Jari-jarinya yang bersarung tangan menarik kerah lelaki itu, mendekatkannya hingga mereka hampir berbagi napas.

"Jakarta punya aturan." Ia menekankan setiap kata dengan nada yang seolah mengukir peringatan di tulang rusuk lawannya. "Dan aku yang membuatnya."

Lelaki itu berusaha bicara, mungkin untuk memohon, mungkin untuk membela diri—tapi tak ada kesempatan.

Tangan yang mencengkeramnya mengendur, lalu secepat kilat, satu pukulan telak menghantam rahangnya. Denting pisau jatuh ke lantai bergema di ruangan yang sunyi, bercampur dengan erangan tertahan.

Sosok itu berlutut, wajahnya hanya beberapa inci dari korbannya, lalu berbisik, "Jika kalian melanggar lagi..." Ia membiarkan ancaman itu menggantung, memberi waktu bagi lelaki itu untuk merasakan ketakutan yang menggigit tulangnya.
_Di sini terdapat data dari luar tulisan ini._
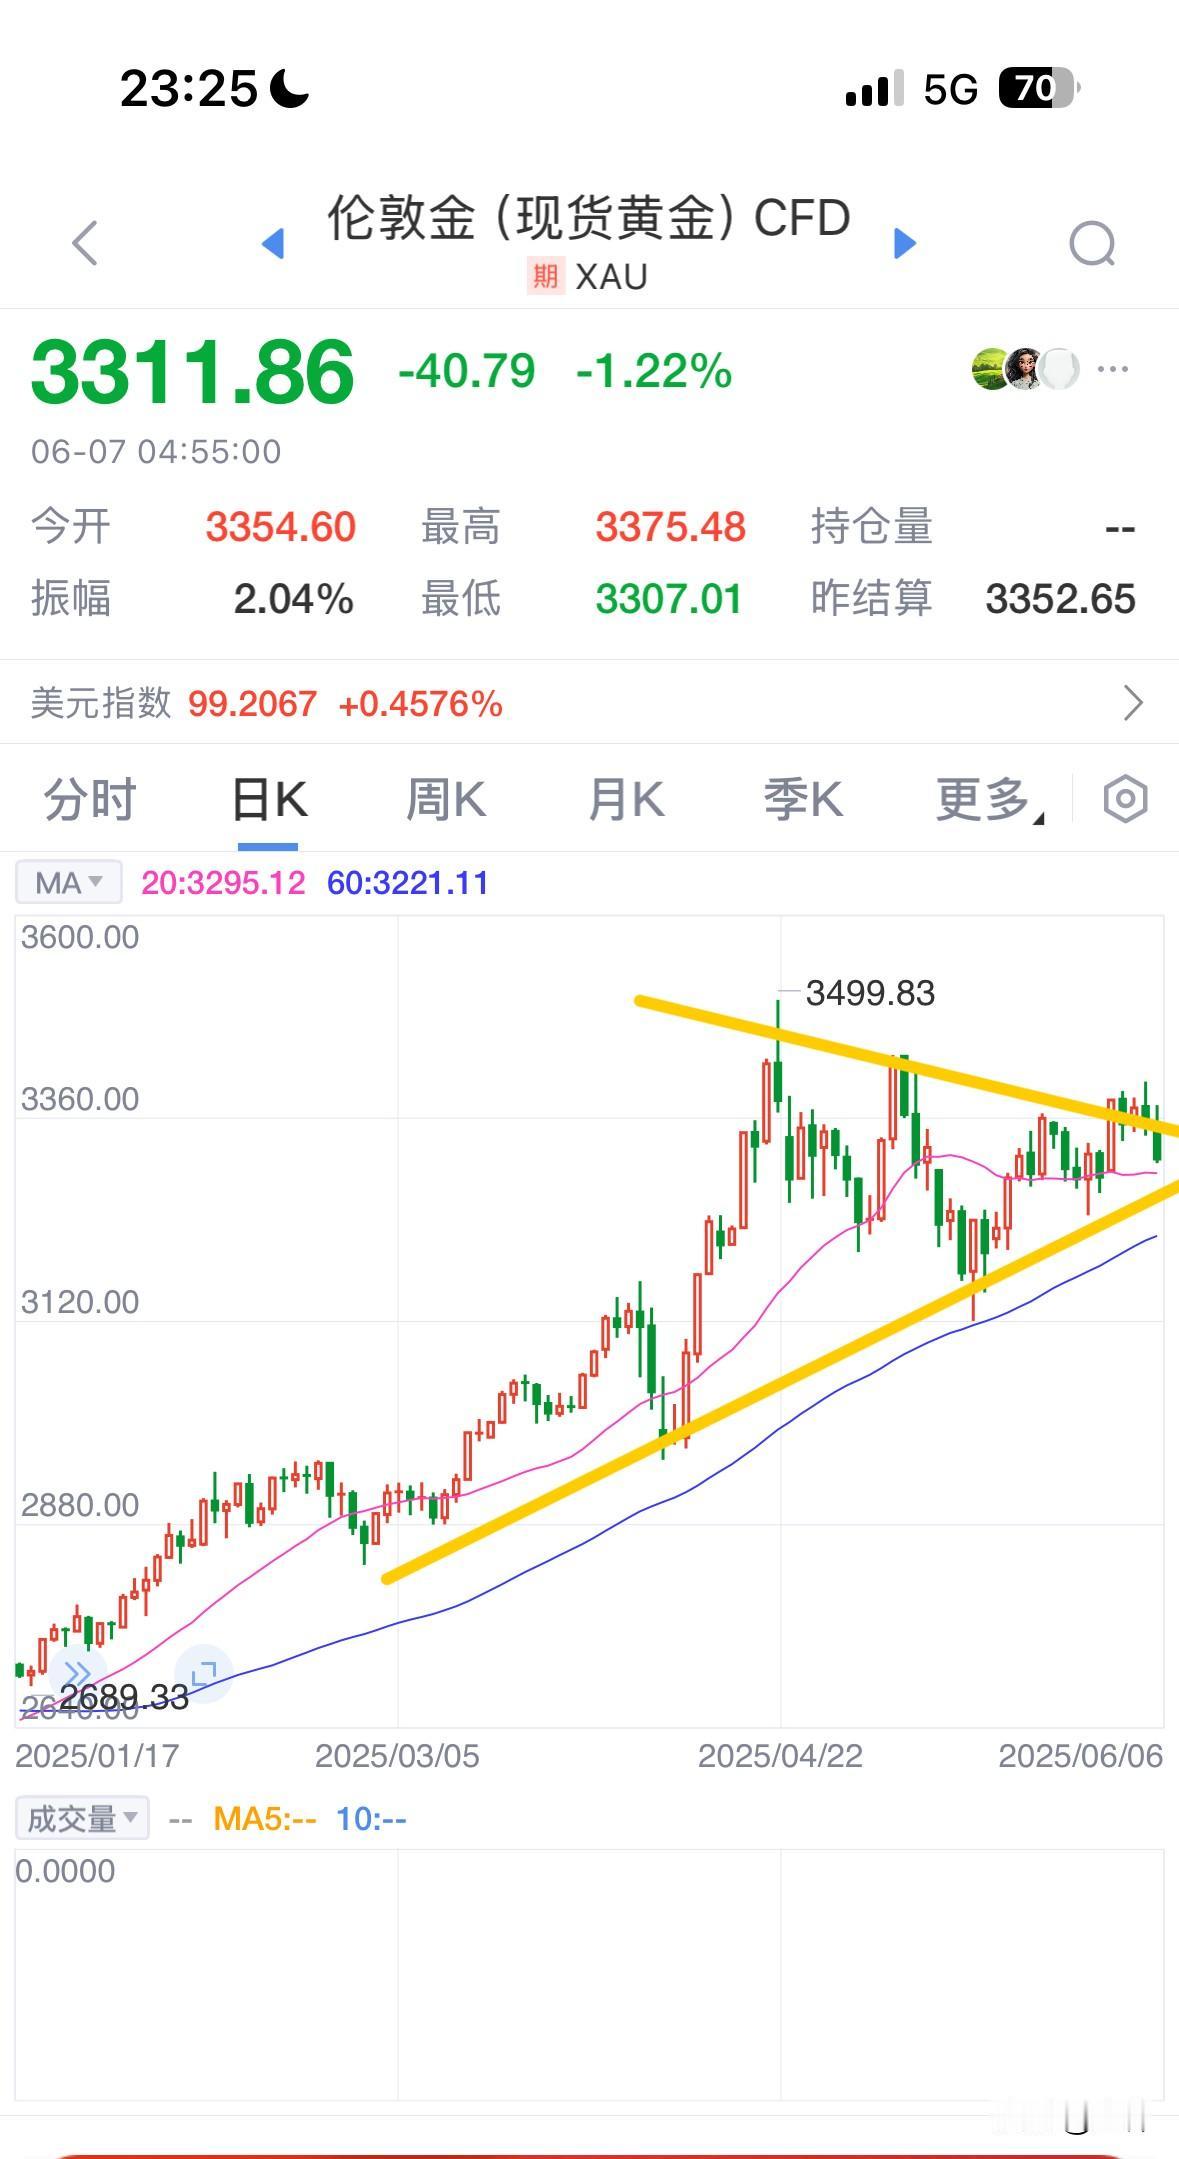Open the 成交量 indicator dropdown
Screen dimensions: 1179x2159
pos(83,1818)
Dan kemudian—senyum tipis terbentuk di wajahnya, sebuah senyum yang lebih menyerupai hukuman yang sudah dijatuhkan sebelum eksekusi.

"...Aku akan datang tanpa peringatan."

Ia merapatkan bibirnya ke telinga lelaki itu dan menambahkan, nyaris seperti nada seorang kekasih yang membisikkan sumpah, "Dan lain kali, aku tidak akan meninggalkan siapa pun hidup."

Lalu ia berdiri, melangkah pergi begitu saja, meninggalkan lelaki itu dengan tubuh gemetar dan ketakutan yang akan menghantui tidurnya selama sisa hidupnya—jika ia masih beruntung memiliki hari esok.

Pria itu mengangguk panik, wajahnya pucat seperti mayat hidup.

Adrian melepaskan cengkeramannya, membiarkan tubuh pria itu terhempas kembali ke lantai dengan suara berdentum. Dengan satu isyarat, anak buahnya berbalik, melangkah keluar tanpa tergesa.

Di luar, udara malam terasa lebih dingin. Adrian menarik napas panjang, membiarkan aroma darah dan kematian tertinggal di belakangnya. Dia menatap langit gelap yang tak berbintang, matanya menyiratkan sesuatu yang lebih besar sedang menunggu di cakrawala.

Dan malam itu, Jakarta kembali menjadi saksi. Bahwa di dunia yang dikuasai kegelapan, hanya mereka yang paling brutal yang bertahan hidup.